===== Records =====

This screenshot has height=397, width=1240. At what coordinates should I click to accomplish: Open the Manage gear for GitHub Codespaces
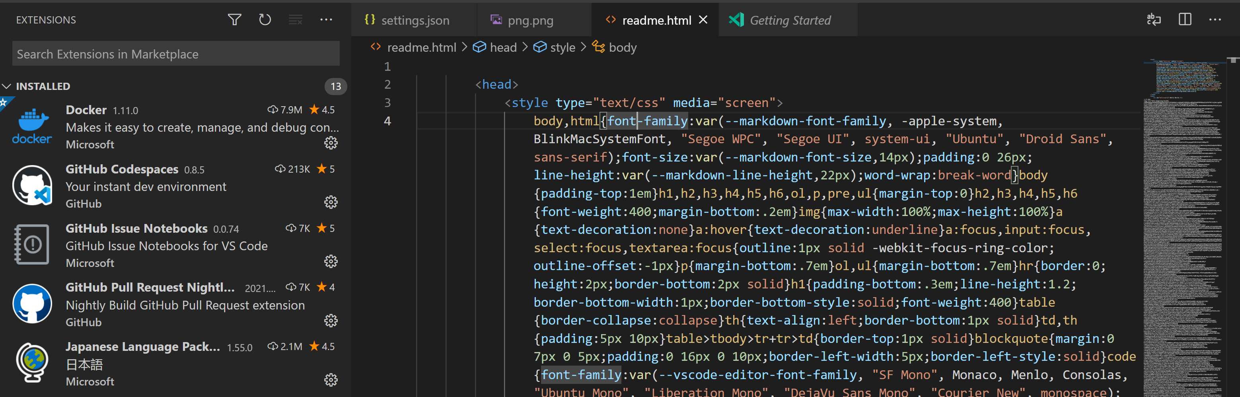pyautogui.click(x=331, y=202)
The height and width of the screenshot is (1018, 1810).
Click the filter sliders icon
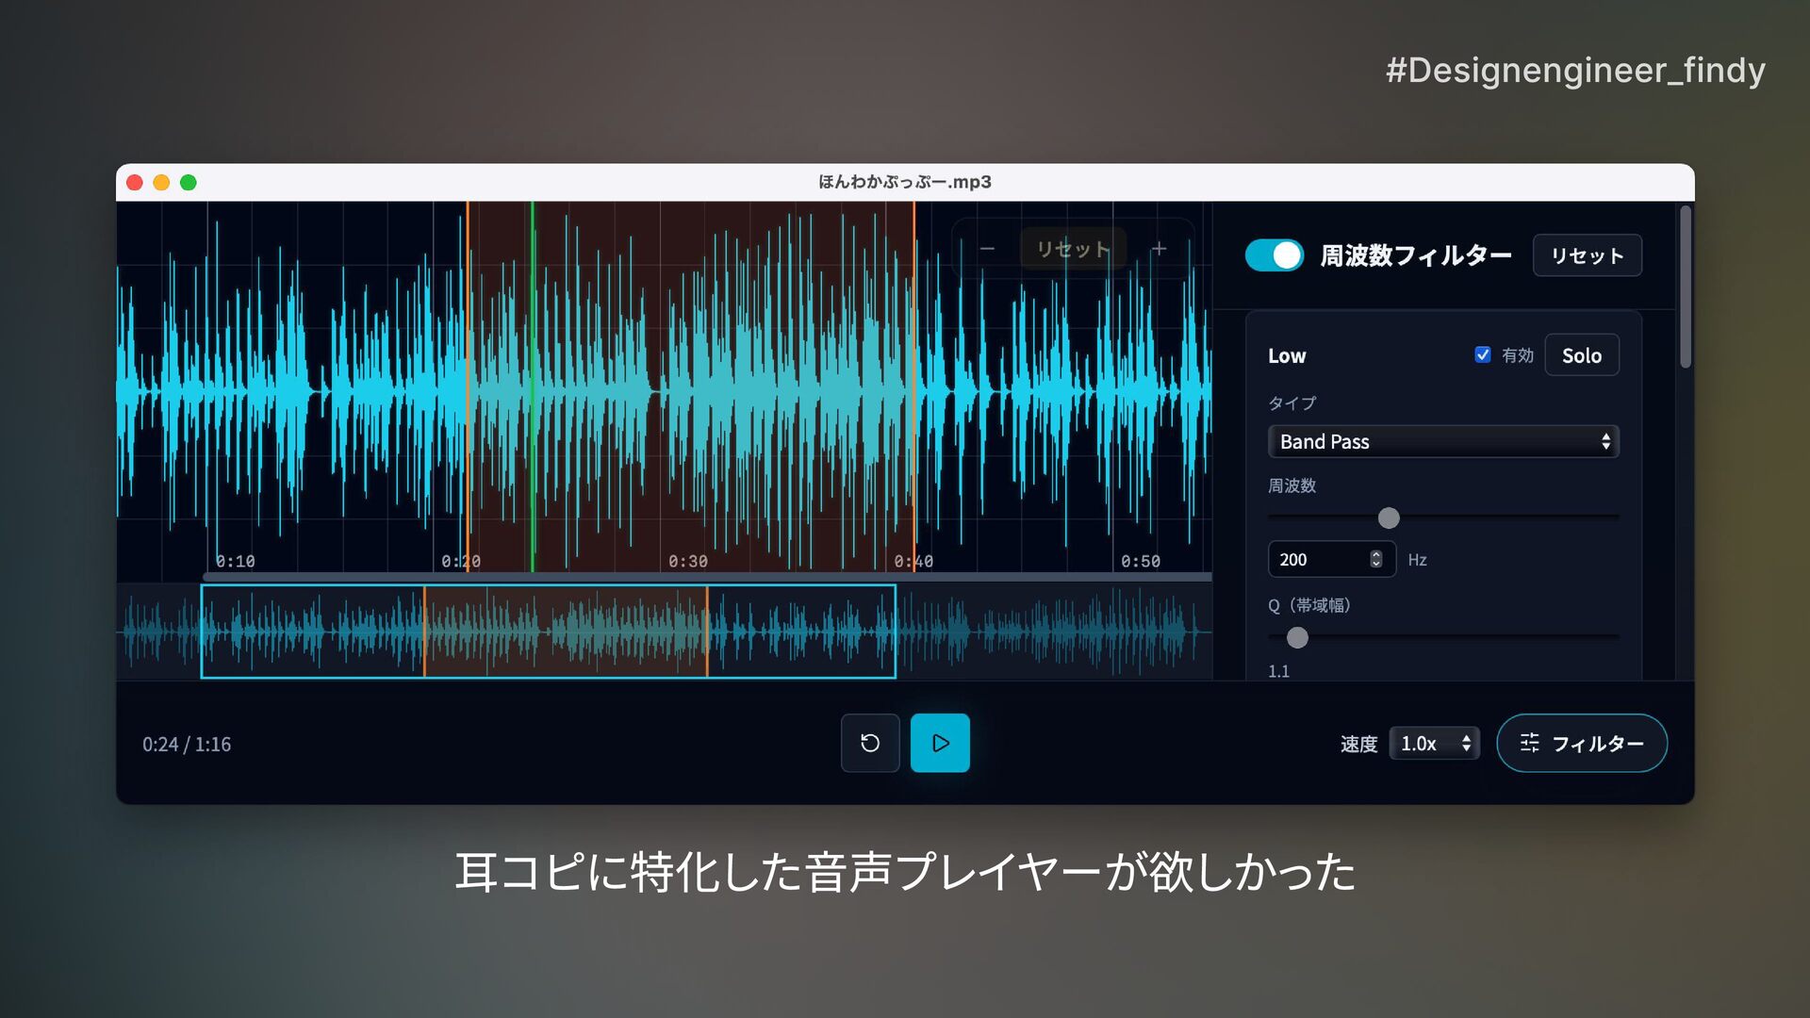pos(1529,743)
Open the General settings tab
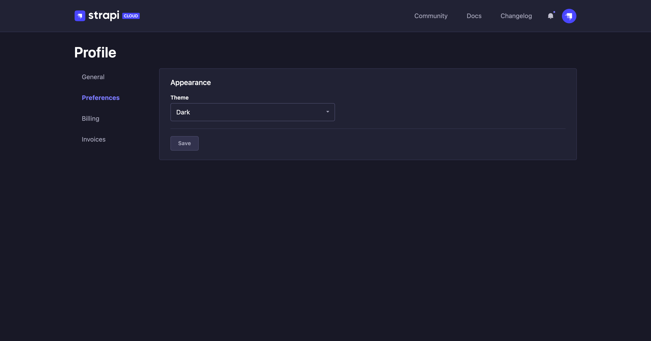The width and height of the screenshot is (651, 341). [93, 77]
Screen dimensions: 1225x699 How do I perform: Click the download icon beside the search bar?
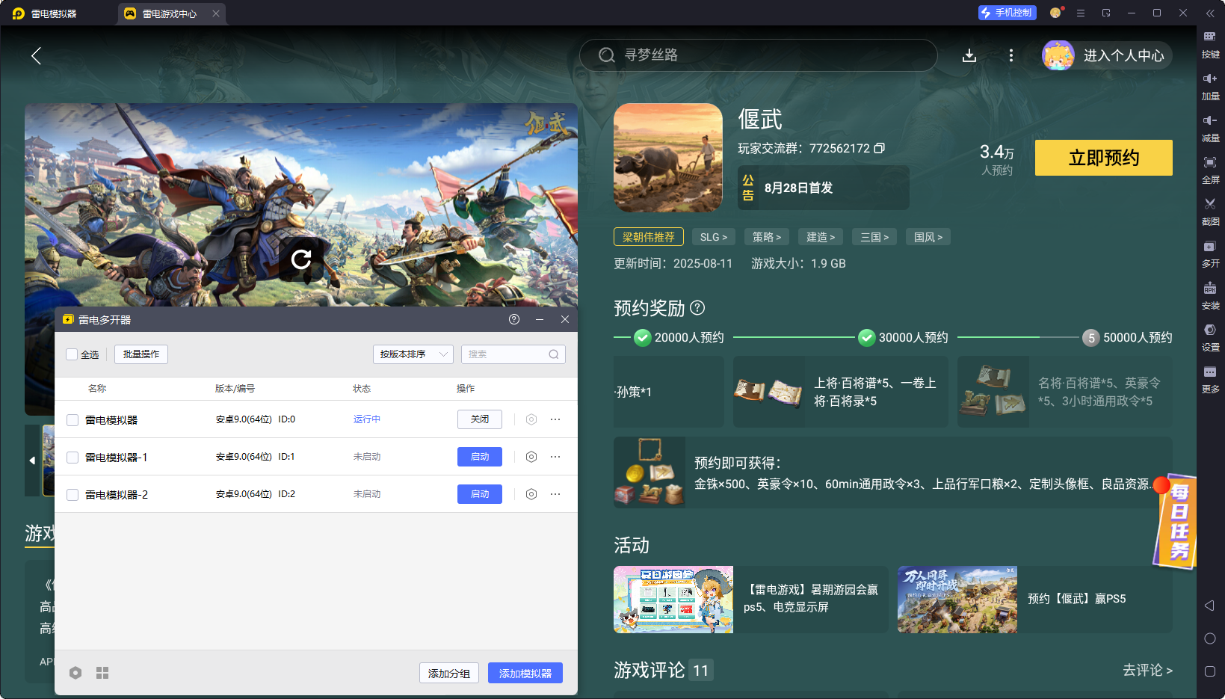969,55
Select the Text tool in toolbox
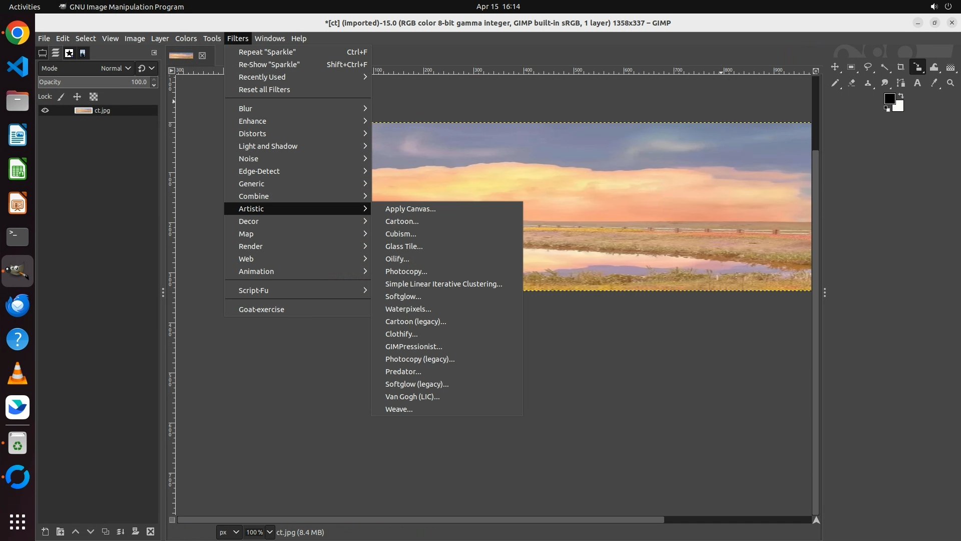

=====

Work to be completed: The answer consists solely of the lines from the one holding "The height and" through the last line of the entries above, set down verbatim, without any pictures.

Solution to this problem:
The height and width of the screenshot is (1018, 1810).
Click the filter sliders icon
pos(1529,743)
Open the General settings tab
The width and height of the screenshot is (651, 341). [93, 77]
Screen dimensions: 1225x699 How do I perform: Click the download icon beside the search bar?
969,55
Select the Text tool in toolbox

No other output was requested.